From what I saw, their decision to drop tablets was roughly six months ago...? Anyway, I haven't been paying attention, but it seems their Web team hasn't been paying much attention either. There are still enough tablet links on the site to make it look like they're still available, especially to someone who was already aware of them and had decided to get one (much the way I was aware of the Mini and was leaning toward getting one). It's confusing right now, and they've had ample time to make it less so. Ah, well, nobody's perfect.... Site issues like that wouldn't stop me from buying one of their devices, and the Glo HD is one I'll keep in mind for later.

If they're trying to emulate Amazon, I think they should have either kept the Mini and dropped the plain Aura (to provide more clear distinction between the options) or at least taken another $10-20 off the plain Aura price. At $100, an e-ink reader that doesn't have anything extra going for it seems high these days. I bought a low-end Kindle for $50 during the holidays (as a prize, not for myself); now the regular price is $80 but is often discounted to $60.

Both of my sons have the NOOK Galaxy tablets that they received for their birthdays. Nice little tablets from what I've seen, I'm just really disappointed with various business decisions by B&N/NOOK that diminish the value of that platform.


----------



## booklover888

They've revamped their web site, now only showing three models, the Aura, the Glo HD, and the Aura H2O. I was suprised not to see the Touch there. But they are supposed to be launching an updated Touch. I wonder why the delay.

I didn't look at their tablet pages (if any).

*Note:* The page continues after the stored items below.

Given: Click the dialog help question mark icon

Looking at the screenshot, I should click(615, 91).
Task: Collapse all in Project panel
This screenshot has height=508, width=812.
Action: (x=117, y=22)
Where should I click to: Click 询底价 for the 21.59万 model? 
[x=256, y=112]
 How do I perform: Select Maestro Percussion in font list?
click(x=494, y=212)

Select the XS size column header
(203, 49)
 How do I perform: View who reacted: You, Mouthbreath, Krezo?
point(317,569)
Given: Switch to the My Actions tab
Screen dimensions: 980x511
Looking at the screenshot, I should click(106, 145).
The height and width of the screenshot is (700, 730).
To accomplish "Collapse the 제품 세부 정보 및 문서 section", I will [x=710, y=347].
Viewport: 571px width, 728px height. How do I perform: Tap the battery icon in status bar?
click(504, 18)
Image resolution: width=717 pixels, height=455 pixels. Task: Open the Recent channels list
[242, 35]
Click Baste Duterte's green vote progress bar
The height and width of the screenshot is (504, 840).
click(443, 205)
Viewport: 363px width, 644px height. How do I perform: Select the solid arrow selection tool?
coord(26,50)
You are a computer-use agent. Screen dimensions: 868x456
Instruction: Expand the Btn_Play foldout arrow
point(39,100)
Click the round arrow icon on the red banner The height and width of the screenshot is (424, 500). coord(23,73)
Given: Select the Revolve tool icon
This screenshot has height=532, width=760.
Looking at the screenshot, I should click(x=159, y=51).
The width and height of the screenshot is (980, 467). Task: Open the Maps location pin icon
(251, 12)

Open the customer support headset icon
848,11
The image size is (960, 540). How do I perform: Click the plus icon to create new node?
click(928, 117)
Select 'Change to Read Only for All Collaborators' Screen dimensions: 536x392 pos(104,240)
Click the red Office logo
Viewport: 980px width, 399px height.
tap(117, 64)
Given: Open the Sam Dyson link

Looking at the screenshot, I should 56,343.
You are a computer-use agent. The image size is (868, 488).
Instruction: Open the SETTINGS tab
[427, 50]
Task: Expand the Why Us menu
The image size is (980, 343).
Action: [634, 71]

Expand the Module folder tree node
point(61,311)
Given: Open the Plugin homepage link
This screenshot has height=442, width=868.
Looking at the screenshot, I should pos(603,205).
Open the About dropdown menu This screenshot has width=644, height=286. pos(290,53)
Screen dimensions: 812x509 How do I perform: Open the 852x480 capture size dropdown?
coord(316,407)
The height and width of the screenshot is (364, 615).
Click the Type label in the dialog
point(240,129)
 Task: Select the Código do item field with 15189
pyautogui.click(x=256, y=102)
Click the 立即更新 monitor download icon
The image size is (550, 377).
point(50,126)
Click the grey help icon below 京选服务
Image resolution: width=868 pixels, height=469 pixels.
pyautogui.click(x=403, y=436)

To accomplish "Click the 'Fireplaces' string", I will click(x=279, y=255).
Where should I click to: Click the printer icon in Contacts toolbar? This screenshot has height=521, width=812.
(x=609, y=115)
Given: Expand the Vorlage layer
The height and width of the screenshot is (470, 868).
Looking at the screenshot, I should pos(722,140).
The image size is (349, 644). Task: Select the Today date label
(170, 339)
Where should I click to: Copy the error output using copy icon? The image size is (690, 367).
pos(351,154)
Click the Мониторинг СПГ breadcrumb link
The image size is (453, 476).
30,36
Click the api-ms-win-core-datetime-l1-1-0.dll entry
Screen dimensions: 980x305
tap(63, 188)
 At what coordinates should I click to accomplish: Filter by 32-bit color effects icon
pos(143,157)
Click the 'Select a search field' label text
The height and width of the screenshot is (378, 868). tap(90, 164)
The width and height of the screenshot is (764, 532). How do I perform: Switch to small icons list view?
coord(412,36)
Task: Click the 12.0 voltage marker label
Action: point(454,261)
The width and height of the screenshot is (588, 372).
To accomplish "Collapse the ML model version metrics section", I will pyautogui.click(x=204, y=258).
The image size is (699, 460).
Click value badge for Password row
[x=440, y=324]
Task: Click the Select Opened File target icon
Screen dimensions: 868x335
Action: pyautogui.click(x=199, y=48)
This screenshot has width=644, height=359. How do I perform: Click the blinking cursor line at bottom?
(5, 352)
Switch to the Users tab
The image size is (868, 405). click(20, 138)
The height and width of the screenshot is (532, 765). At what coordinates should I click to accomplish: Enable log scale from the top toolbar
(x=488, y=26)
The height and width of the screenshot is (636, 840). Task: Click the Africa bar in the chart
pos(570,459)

I'm sure the Nook Galaxy is a great tablet. My girls love their Nook HD tablets and use them every day. They use them more than the Fire HD 6 tablets. They have the Nook HD+ also, but I think they only grab that when a Nook HD runs out of charge. My older daughter (12) lets hers run down to nothing all the time, which is not good, I know. Eventually they will die, which is why I got them their Fires for Christmas. But they still use their Nooks the most.


----------